Stored data
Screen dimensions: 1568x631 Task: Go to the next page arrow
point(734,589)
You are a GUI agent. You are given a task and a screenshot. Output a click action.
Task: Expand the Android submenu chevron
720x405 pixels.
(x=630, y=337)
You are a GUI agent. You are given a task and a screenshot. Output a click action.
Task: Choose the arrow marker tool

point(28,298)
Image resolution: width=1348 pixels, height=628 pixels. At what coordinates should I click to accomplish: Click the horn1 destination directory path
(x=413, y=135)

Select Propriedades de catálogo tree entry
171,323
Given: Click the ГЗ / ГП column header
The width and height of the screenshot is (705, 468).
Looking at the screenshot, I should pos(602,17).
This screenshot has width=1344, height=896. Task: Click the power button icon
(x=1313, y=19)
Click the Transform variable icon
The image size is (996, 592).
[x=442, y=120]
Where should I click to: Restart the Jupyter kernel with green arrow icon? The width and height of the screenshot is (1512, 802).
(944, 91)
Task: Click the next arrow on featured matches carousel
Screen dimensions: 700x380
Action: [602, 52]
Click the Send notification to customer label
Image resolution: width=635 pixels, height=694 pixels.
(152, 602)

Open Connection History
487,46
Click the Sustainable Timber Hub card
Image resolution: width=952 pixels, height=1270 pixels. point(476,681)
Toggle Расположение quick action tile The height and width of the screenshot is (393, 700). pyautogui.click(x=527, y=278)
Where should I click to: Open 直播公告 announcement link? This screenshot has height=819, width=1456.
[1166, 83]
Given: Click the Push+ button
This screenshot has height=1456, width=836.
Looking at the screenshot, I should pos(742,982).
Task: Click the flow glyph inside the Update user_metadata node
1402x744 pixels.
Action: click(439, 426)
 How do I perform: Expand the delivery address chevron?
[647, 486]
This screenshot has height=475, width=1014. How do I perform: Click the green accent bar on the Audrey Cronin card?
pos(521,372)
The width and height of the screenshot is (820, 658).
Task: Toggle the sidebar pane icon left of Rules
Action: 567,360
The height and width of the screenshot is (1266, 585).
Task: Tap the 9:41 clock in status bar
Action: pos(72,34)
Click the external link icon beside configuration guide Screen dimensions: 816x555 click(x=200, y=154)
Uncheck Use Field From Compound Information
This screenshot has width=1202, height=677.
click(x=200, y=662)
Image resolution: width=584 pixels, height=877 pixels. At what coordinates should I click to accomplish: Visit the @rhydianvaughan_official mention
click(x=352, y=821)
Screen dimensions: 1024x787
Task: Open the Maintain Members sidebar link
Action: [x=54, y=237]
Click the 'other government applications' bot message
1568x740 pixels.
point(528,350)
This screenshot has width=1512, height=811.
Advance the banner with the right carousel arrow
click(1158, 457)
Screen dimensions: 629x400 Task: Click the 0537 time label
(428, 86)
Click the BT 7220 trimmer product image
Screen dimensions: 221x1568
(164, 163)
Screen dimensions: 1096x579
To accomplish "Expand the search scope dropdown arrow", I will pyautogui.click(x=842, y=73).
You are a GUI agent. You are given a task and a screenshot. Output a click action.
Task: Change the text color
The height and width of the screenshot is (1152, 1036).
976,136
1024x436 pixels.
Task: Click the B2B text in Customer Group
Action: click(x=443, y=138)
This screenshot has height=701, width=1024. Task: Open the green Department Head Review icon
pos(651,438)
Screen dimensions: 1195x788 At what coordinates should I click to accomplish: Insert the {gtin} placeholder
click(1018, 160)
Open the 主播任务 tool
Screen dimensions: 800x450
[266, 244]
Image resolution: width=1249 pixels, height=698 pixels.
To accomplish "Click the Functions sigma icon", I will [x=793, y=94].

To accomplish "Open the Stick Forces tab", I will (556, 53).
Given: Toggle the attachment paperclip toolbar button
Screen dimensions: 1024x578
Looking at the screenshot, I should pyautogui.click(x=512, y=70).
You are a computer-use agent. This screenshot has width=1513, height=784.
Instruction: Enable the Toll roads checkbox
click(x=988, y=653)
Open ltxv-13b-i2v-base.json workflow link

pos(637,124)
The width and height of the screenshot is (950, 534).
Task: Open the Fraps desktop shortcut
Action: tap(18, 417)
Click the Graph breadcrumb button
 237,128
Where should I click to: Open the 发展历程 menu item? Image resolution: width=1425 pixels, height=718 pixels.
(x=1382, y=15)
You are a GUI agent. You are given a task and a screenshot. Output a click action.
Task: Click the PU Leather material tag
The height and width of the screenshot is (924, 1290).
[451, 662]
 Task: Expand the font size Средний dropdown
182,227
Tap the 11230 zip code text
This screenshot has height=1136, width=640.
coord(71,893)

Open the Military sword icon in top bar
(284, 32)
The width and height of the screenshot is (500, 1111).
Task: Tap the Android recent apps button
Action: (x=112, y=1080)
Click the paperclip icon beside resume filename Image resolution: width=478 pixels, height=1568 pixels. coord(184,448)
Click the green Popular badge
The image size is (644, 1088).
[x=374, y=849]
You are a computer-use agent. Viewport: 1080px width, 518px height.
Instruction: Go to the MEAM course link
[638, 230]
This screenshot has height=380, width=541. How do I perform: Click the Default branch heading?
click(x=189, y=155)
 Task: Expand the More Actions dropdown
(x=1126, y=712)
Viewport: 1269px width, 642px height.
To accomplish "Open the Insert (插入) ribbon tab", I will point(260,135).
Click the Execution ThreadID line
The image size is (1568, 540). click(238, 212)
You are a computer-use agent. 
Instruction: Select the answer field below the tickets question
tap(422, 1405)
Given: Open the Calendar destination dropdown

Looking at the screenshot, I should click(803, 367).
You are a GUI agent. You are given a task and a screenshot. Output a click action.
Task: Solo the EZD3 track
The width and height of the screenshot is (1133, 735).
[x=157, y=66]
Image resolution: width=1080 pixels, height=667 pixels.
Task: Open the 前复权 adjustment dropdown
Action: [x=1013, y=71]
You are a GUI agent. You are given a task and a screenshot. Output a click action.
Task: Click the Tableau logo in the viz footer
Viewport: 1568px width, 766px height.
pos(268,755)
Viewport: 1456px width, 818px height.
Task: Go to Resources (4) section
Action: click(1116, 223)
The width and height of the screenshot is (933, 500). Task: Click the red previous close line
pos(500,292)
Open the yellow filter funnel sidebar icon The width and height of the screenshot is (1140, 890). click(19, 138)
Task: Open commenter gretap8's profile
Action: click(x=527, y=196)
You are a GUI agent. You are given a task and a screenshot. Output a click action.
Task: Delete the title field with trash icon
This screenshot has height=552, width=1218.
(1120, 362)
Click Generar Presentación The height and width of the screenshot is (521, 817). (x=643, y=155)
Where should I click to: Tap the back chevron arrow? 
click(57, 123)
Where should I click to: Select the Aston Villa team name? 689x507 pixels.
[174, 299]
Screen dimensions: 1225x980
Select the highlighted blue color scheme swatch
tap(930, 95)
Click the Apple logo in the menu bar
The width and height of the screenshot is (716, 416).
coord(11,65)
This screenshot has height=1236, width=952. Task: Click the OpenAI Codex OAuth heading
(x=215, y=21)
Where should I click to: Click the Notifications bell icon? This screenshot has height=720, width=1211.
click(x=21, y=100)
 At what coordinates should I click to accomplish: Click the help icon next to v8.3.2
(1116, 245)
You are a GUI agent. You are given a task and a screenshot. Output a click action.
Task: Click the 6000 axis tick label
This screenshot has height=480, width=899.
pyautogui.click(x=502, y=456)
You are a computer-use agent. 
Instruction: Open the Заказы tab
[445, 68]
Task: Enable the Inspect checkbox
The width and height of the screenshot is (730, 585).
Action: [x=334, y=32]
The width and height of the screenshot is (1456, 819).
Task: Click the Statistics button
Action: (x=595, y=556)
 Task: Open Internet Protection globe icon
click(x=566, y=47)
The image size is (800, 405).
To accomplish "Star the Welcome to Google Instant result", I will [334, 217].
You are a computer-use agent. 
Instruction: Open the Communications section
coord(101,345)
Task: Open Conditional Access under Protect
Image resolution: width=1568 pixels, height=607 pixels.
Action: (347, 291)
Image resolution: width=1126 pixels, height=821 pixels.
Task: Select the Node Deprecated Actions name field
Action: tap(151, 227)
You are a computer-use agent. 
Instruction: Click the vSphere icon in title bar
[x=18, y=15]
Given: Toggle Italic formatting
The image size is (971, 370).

▸ Aim of the exercise:
Reproduce everything from the line containing "Given: Toggle Italic formatting" down to the end of the data, substituting "Bold" for "Italic" and leaving all else unchanged.

▸ Full response:
Given: Toggle Bold formatting
The image size is (971, 370).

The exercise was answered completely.